Bates had a fork in his hand and was sampling one of the dishes. It met his culinary approval. He nodded to Daphoney that she should try it.
“Detective, I believe we have several avenues of interest. My friend’s lifestyle was adventuresome, to say the least. He had shed the conventional norms of social pretext and was delving into the uninhibited frontier where only the brave and few dare venture. That is one street. And I think you need to tread the familiar terrain of most killings, that of revenge for broken love, sibling rivalry, or severe social insult. The possibility of a medical mix-up may also be present. I believe you have your work cut out for you.”
“Dr. Bates, could you elaborate on the last point?”
“But of course . . . Detective, suppose Dr. Watson’s patient accidentally read his own medical file or that of another patient and incorrectly became confused over what was happening to him. He may have thought a conspiracy was being waged against him. This false belief may have prompted him to act.”
“That’s an intriguing theory, Dr. Bates. Do you know any of the patients that Dr. Watson was seeing?”
“No . . .”
The dinner conversation went back and forth for another forty-five minutes before Dr. Bates had to leave. But before he left, Detective Lincoln asked Dr. Bates one more question.
“What does the body wrapped in what appeared to be a giant condom suggest, Dr. Bates?”
“Well, Detective, I’d say it may be a sign of sexual frustration or sexual fantasy. The mind is the reservoir of all our sexual data. Our behavior is established there and the roots of our sexual responses are wrapped within the various layers of beliefs, suspicions, tales, education, and indoctrinated opinions of all of our associates over the years. Individuals have been told how to respond to various stimuli, but what we truly believe is anyone’s guess. What turns you on sexually, Detective, might be totally different than the average Joe. What turned Dr. Watson on might be in a different category than most. It’s just speculation right now.”
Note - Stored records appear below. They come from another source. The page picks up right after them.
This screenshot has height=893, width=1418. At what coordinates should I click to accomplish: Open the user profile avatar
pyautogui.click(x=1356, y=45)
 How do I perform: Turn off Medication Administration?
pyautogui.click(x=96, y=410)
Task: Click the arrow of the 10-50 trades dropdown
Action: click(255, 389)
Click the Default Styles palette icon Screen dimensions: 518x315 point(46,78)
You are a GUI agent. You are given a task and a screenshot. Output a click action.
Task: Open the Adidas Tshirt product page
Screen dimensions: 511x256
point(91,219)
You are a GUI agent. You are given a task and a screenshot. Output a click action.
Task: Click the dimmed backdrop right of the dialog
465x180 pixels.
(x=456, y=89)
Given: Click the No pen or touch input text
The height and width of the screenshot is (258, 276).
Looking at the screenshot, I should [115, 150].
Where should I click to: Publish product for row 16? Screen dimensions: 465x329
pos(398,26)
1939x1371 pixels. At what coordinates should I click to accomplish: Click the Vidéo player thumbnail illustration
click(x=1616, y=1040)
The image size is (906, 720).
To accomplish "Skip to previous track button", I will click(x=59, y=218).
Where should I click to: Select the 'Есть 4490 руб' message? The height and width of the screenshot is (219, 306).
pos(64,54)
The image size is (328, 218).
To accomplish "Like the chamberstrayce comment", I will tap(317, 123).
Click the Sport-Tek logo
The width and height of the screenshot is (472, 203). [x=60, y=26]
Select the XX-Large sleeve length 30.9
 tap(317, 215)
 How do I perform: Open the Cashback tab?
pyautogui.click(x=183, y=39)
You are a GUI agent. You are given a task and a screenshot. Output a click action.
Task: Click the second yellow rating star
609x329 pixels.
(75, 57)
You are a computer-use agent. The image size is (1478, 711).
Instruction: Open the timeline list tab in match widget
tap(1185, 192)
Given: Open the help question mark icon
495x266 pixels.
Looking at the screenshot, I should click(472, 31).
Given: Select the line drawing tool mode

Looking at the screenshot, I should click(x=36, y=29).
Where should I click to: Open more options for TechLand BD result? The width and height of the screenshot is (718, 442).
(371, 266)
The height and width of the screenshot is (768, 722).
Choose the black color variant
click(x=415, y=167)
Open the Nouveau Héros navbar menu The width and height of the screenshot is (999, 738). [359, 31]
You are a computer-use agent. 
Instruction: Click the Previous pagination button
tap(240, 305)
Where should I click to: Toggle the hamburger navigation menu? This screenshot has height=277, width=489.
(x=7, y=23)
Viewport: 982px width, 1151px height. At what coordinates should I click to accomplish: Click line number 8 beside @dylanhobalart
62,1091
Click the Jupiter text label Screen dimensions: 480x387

“You were his doctor . . .” Bill stated to remind Dr. Bates that he had a vital role in this investigation.
“I was not his psychiatrist for that long. We had just started our doctor-client relationship. We hadn’t reached any breakthroughs. Well, we must really go, Detective.”
Before they left, Bill directed the question to Daphoney.
“Ms. Coldburn, what’s your interpretation of a man found dead dressed in a giant looking condom?”
“Well, Detective, I’d say that sounds kinda kinky to me.”
“If your boyfriend called you and said he wanted you to come over and when you did you found him dressed in a giant condom waiting for you, what would you do?”
“First, I think the quote by British Judge Geoffrey Howard is needed here; he said, ‘I have long lost any capacity for surprise where sex is concerned.’ And second, as to what I would do under the situation you proposed; well, I think I’d have to know you a little bit better to give you my response. Goodnight . . . Detective Lincoln.”
Ms. Daphoney Coldburn, complete with white gloves and a luxurious mink, walked out with the esteemed Dr. Bates and left Detective Lincoln sitting in his chair.